■ **INSTRUCTIONS FOR THE TASK**
Could you pull out every line of the material from the one containing "Click the PUT /test3 mapping output line" down to the end, copying each line word for word but leaving out the pictures?

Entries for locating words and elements

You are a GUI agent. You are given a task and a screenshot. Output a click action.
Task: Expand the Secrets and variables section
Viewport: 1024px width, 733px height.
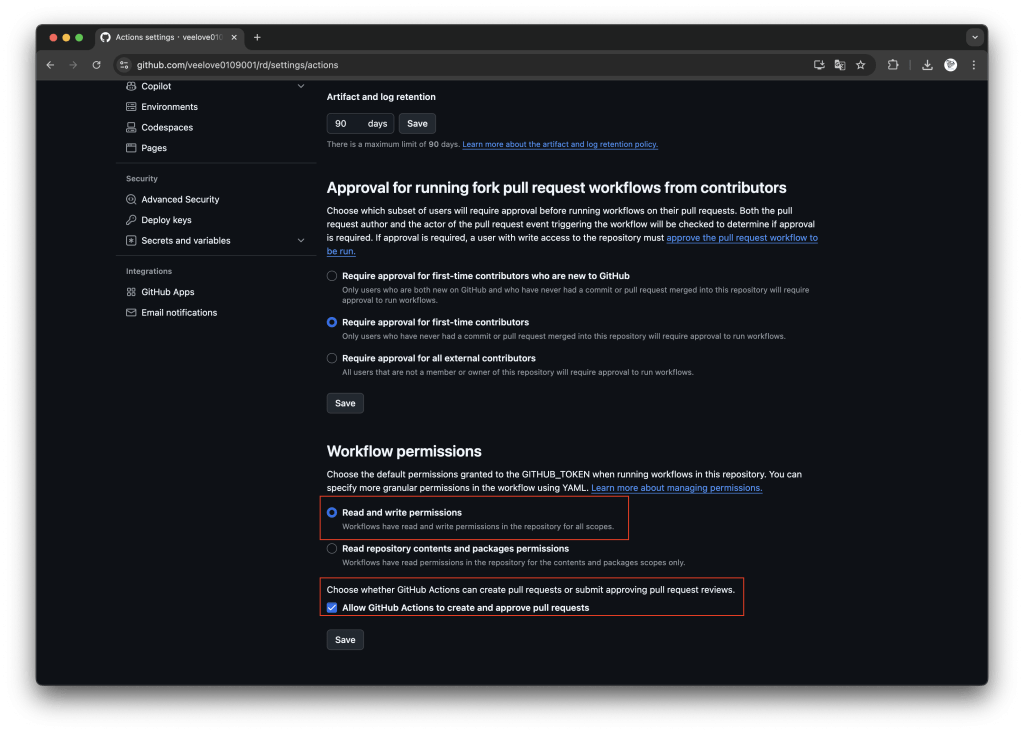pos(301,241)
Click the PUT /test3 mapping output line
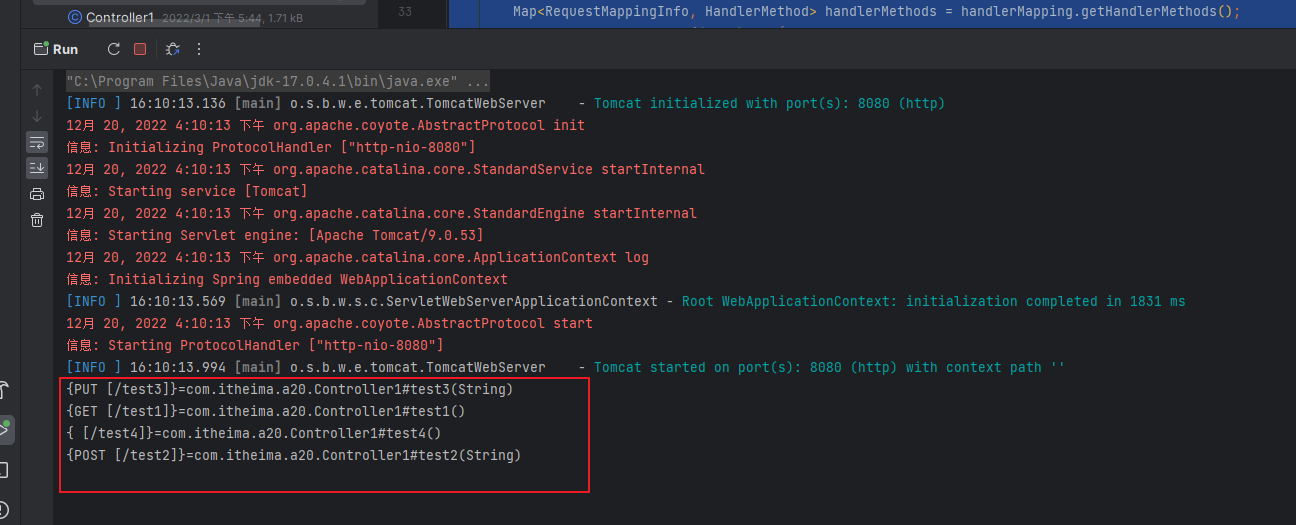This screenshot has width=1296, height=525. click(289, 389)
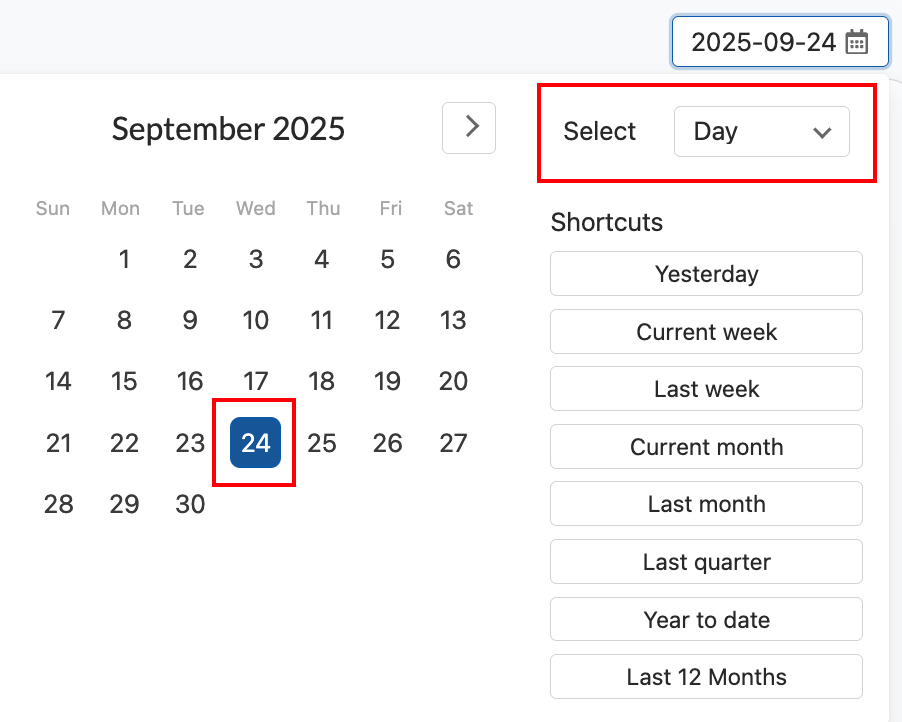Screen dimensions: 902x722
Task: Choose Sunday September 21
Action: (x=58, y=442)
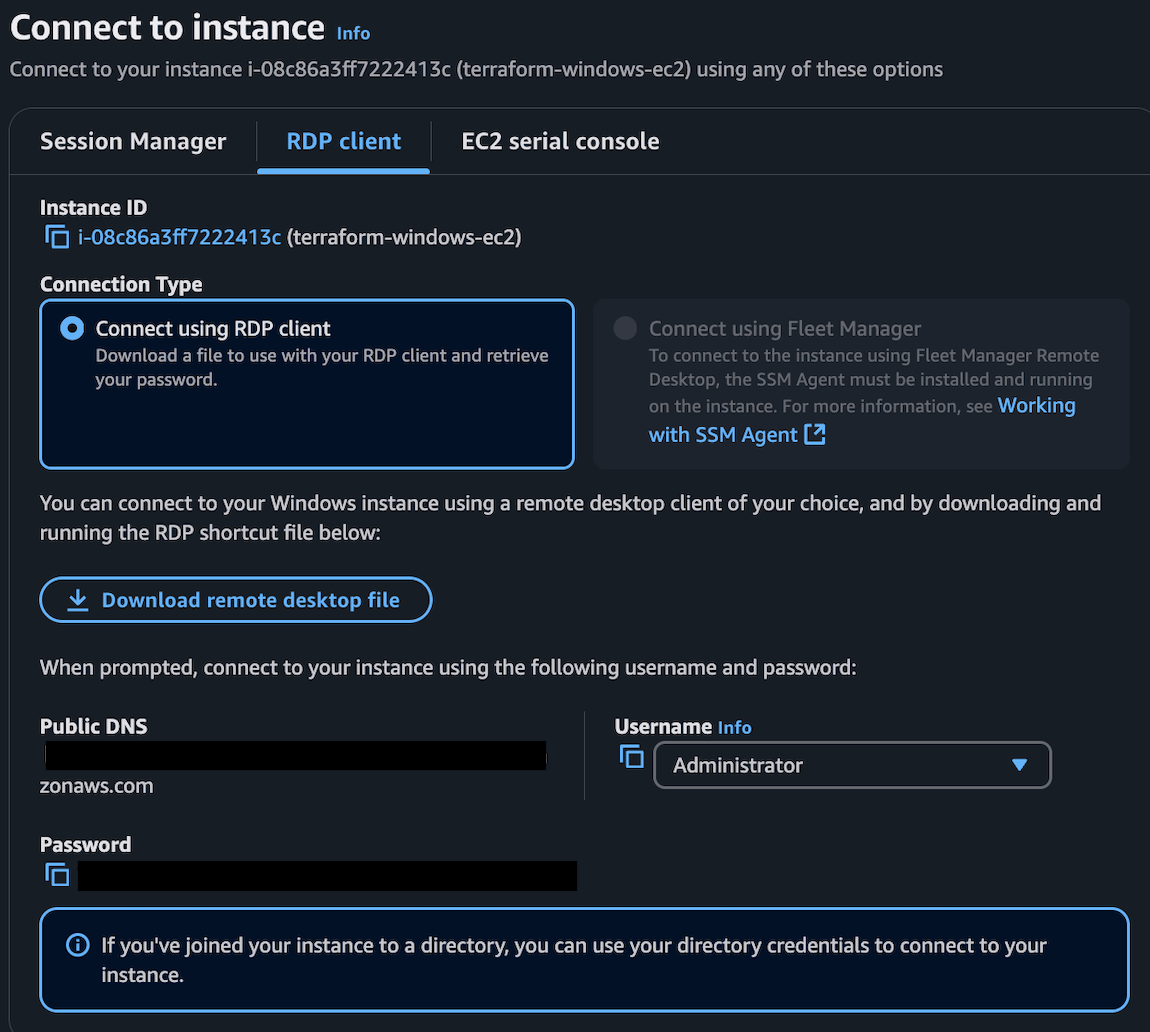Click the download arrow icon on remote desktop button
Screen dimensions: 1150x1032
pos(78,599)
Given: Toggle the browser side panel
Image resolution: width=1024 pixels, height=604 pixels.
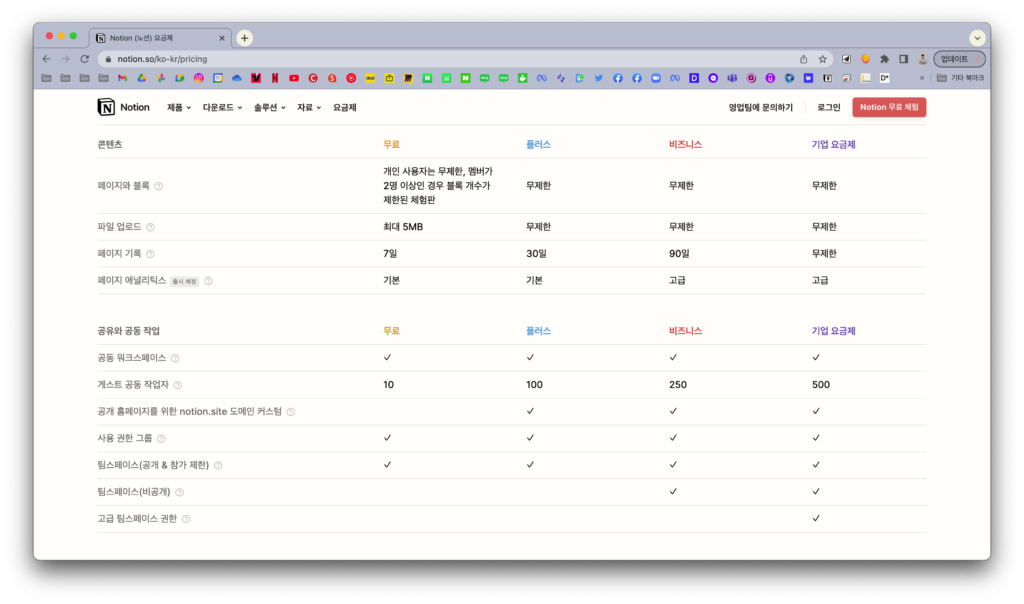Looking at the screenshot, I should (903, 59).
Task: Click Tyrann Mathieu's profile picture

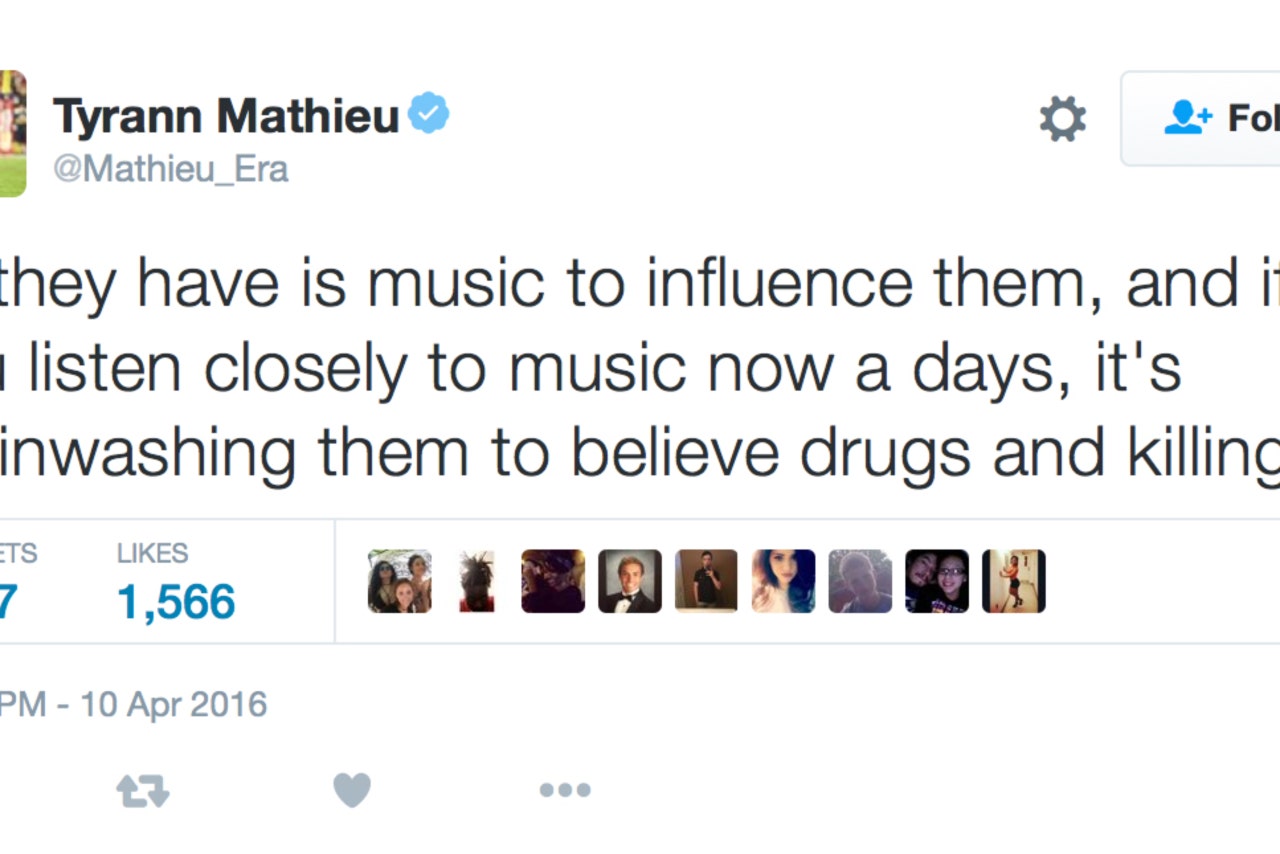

■ **FINAL ANSWER**
Click the PUT /test3 mapping output line
This screenshot has width=1296, height=525. click(289, 389)
Screen dimensions: 902x722
Task: Choose Sunday September 21
Action: (x=58, y=442)
Click the download arrow icon on remote desktop button
Screen dimensions: 1150x1032
pos(78,599)
Given: Toggle the browser side panel
Image resolution: width=1024 pixels, height=604 pixels.
Looking at the screenshot, I should (903, 59).
Task: Click Tyrann Mathieu's profile picture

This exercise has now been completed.